Para os anos seguintes, as expectativas permanecem estáveis. O Focus projeta inflação de 4,4% para 2026, 4% para 2027 e 3,75% para 2028. Em 2023, o IPCA fechou em 4,83%, ultrapassando o teto da meta estipulada em 4,5%.
A projeção de crescimento do Produto Interno Bruto (PIB) para este ano foi mantida em 2,01%, sem alterações em relação à semana anterior. Para 2026, o mercado financeiro estima crescimento de 1,7%, seguido de 2% tanto para 2027 quanto para 2028, mantendo estabilidade nas previsões de longo prazo.
A taxa básica de juros, a Selic, deve permanecer em patamar elevado. O Focus manteve a estimativa de 15% para 2025, nível que já se mantém inalterado há nove semanas consecutivas. Para 2026, a projeção é de 12,5%, e para os anos de 2027 e 2028, o mercado prevê redução gradual para 10,5% e 10%, respectivamente.
A Selic, atualmente definida em 13,25% ao ano pelo Comitê de Política Monetária (Copom), é o principal instrumento utilizado pelo Banco Central para controlar a inflação. No final de janeiro, o Copom elevou a taxa em 1 ponto percentual, justificando a decisão como necessária para garantir a convergência da inflação para o centro da meta.
O Copom também destacou a alta dos preços dos alimentos como um dos fatores que pressionam a inflação, mencionando a estiagem do último ano e o aumento dos preços das carnes, impactado pelo ciclo do boi. Além disso, o comitê ressaltou que a recente valorização do dólar pode elevar os preços de bens industrializados, tornando o cenário inflacionário mais desafiador e exigindo uma política econômica mais restritiva.

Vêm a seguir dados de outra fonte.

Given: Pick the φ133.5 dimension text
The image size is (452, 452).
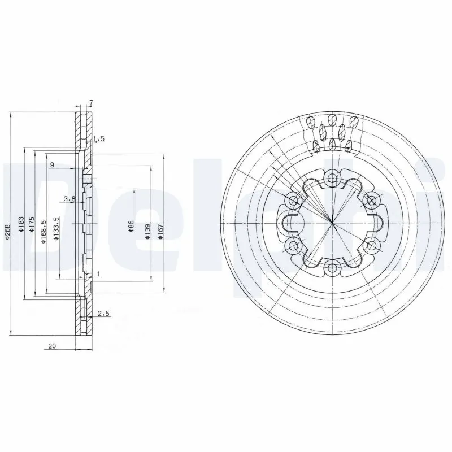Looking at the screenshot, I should pyautogui.click(x=56, y=229).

O cenário econômico atual pode demandar novos aumentos na taxa Selic. Segundo o Copom, caso as pressões inflacionárias persistam, um novo reajuste de 1 ponto percentual poderá ser implementado na próxima reunião do comitê, agendada para os dias 18 e 19 de março.

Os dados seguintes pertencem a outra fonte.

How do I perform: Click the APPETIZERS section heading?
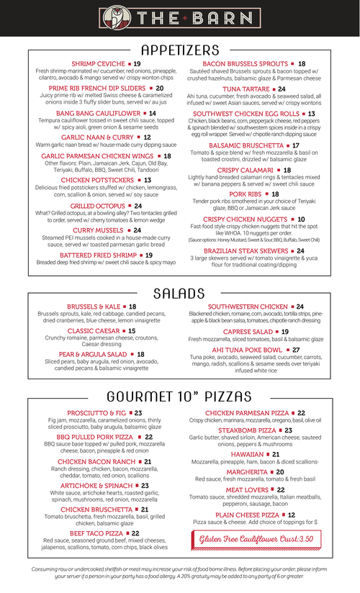pyautogui.click(x=180, y=50)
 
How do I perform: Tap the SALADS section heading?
pyautogui.click(x=180, y=294)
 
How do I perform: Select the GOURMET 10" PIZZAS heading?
pyautogui.click(x=179, y=397)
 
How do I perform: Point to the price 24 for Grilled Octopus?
pyautogui.click(x=138, y=206)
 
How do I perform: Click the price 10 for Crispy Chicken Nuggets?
pyautogui.click(x=301, y=219)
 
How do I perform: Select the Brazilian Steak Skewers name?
pyautogui.click(x=244, y=250)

Em relação ao câmbio, a projeção do Focus para a cotação do dólar em 2025 foi mantida em R$ 5,99. Nesta segunda-feira, a moeda norte-americana estava sendo negociada a R$ 5,78. Para 2026, a expectativa é que o dólar encerre o ano a R$ 6, mesma previsão para 2027 e 2028, quando a cotação deve permanecer em torno de R$ 5,90.
O mercado segue atento à evolução dos indicadores econômicos e às decisões do Banco Central, que influenciam diretamente o custo do crédito, o consumo e o crescimento econômico do país nos próximos anos.